• [Texto fuente]
┏━━

La pieza de Balász Kicsiny Pump Room (http://highlike.org/balazs-kicsiny) representa  varios elementos que aludirían, en principio, a la idea de desconexión: gruesos guantes, botas de goma seguramente resistentes al agua, y figuras con todo el cuerpo tapado, cubierto, sin una sola célula en contacto con el aire. Los cascos de escafandra mantienen a las cabezas en su mundo aparte, donde parecen estar dedicadas únicamente a consumir una bebida, quizá café, o quizá alguna soda (o soma) de marca. Pero bien mirada, la pieza puede ser, gracias al cable que sujeta a todo buzo, una metáfora de lo contrario, de la ansiedad de conexión, puesto que el cable (¿de fibra óptica?) mantiene iluminado al falso buzo, ignorante de sus compañeros, ajeno a la realidad, pero que es feliz mientras contempla, como único panorama posible, el objeto que está consumiendo.

┗━━

Extrae del texto fuente, sin cambiar nada, el fragmento que va desde "La pieza de" hasta "que está consumiendo.". Los datos no guardan relación alguna con el texto fuente.

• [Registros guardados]

┏━━

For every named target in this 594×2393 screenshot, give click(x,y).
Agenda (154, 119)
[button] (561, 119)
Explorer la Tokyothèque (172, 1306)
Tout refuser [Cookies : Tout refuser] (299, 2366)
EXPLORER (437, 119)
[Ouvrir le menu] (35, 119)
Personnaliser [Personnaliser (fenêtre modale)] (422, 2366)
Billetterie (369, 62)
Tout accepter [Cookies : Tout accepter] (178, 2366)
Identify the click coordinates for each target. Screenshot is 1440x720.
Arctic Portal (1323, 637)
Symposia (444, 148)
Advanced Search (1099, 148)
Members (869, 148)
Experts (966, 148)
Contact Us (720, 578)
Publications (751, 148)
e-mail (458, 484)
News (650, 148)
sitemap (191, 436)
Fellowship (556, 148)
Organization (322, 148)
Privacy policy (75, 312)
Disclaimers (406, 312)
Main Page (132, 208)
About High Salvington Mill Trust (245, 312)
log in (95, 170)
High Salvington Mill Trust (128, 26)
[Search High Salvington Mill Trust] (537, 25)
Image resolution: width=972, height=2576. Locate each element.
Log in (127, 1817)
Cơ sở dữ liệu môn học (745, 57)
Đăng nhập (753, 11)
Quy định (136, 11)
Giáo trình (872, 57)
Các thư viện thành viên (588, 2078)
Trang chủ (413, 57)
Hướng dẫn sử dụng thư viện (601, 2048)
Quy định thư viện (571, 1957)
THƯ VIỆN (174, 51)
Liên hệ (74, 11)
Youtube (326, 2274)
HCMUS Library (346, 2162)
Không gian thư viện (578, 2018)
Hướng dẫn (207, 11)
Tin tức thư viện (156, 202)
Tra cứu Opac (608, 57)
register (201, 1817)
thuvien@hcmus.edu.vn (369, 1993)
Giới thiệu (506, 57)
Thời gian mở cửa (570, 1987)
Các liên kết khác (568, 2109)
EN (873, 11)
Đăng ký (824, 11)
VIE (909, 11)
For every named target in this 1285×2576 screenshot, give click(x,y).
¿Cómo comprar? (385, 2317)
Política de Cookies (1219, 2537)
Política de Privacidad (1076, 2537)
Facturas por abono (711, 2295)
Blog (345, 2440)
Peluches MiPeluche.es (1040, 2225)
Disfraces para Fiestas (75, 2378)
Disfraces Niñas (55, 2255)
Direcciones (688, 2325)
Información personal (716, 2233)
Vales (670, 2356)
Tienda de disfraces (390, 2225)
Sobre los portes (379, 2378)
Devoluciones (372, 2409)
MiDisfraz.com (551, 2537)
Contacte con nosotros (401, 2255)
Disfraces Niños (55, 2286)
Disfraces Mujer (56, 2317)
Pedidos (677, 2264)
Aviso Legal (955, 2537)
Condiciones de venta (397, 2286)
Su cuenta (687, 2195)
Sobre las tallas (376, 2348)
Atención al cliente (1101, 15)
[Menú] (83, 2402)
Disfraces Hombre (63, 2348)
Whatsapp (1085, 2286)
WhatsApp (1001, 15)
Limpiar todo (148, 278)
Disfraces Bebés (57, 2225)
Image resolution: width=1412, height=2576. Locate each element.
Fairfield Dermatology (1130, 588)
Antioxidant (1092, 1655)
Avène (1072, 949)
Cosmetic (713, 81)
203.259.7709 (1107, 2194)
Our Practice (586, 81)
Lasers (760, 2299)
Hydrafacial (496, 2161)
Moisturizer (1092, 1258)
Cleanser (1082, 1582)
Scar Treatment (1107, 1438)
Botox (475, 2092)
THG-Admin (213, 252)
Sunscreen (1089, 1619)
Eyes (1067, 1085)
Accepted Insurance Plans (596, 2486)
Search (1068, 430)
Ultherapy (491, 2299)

┗━━

• [Respuesta]
La pieza de Balász Kicsiny Pump Room (http://highlike.org/balazs-kicsiny) representa  varios elementos que aludirían, en principio, a la idea de desconexión: gruesos guantes, botas de goma seguramente resistentes al agua, y figuras con todo el cuerpo tapado, cubierto, sin una sola célula en contacto con el aire. Los cascos de escafandra mantienen a las cabezas en su mundo aparte, donde parecen estar dedicadas únicamente a consumir una bebida, quizá café, o quizá alguna soda (o soma) de marca. Pero bien mirada, la pieza puede ser, gracias al cable que sujeta a todo buzo, una metáfora de lo contrario, de la ansiedad de conexión, puesto que el cable (¿de fibra óptica?) mantiene iluminado al falso buzo, ignorante de sus compañeros, ajeno a la realidad, pero que es feliz mientras contempla, como único panorama posible, el objeto que está consumiendo.